Pope Francis on Sunday invited the crowd gathered in Saint Peter’s Square to join him in prayer for the “poor, unarmed people” who were killed or injured by an air strike on a detention center for migrants in Libya.
A United Nations assessment of the attack this week in the Tripoli suburb of Tajoura reported that more than 50 people were killed, including six children, and 130 others were injured. It said there were reports that “following the first impact, some refugees and migrants were fired upon by guards as they tried to escape.”
Pope Francis told the faithful that the “international community cannot tolerate such serious incidents.” He expressed the hope that “humanitarian corridors may be opened in an organized and concerted manner for the migrants who are most in need.”

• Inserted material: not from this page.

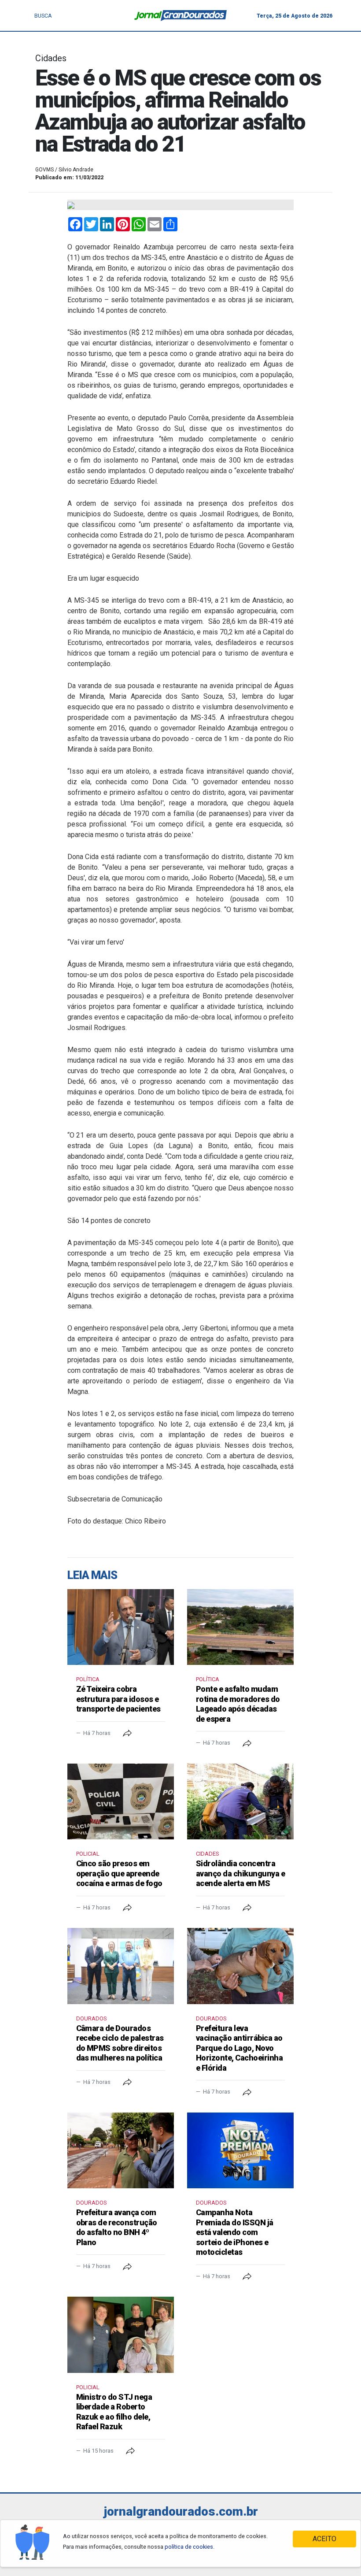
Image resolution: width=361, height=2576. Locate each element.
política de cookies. (189, 2546)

Since his election, the pope has often spoken out in favor of migrants and on the need to provide assistance to people fleeing wars and famine. His first trip outside of the Vatican after being named pope in March 2013 was to the southern Italian island of Lampedusa, which for decades has borne the brunt of many of the arrivals of these desperate people.

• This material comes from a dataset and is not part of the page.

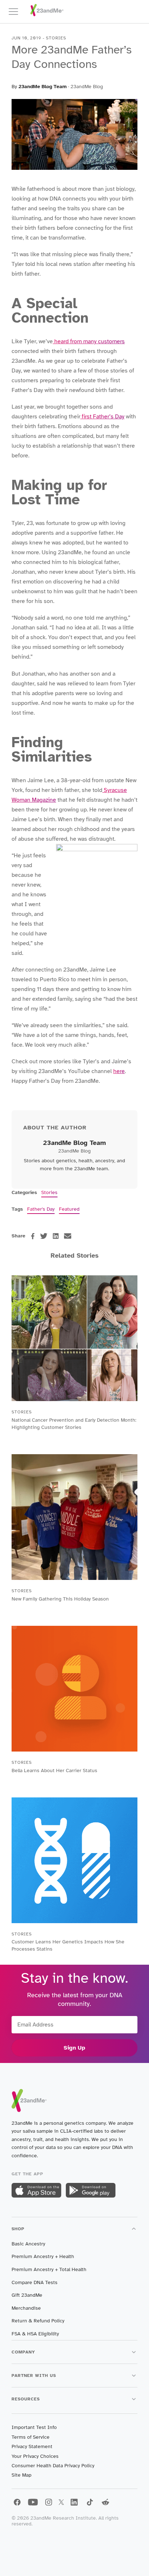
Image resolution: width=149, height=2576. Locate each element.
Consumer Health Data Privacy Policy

Tomorrow on the sixth anniversary of that visit, the pope will celebrate a special Mass in Saint Peter’s Basilica. Some 250 people including migrants, refugees and people involved in assisting migrants will be taking part in the Monday morning service.
On Sunday the pope also told the faithful he wished to remember “all the victims of the recent massacres in Afghanistan, Mali, Burkina Faso and Niger.”
Meanwhile many migrants continue to attempt to reach European shores in every possible way. The Alan Kurdi, a German rescue ship, with 65 migrants on board, was heading toward Malta on Sunday after Italy refused to allow it to enter its territorial waters. The migrants will be transferred onto a vessel of the Maltese armed forces and then relocated from Malta to other European Union member states.
The Alan Kurdi is the latest of several vessels to be turned back in the last 10 days as Italy maintains its “closed ports” policy and imposes stiff fines on NGOs that break that rule in their efforts to bring migrants to safety.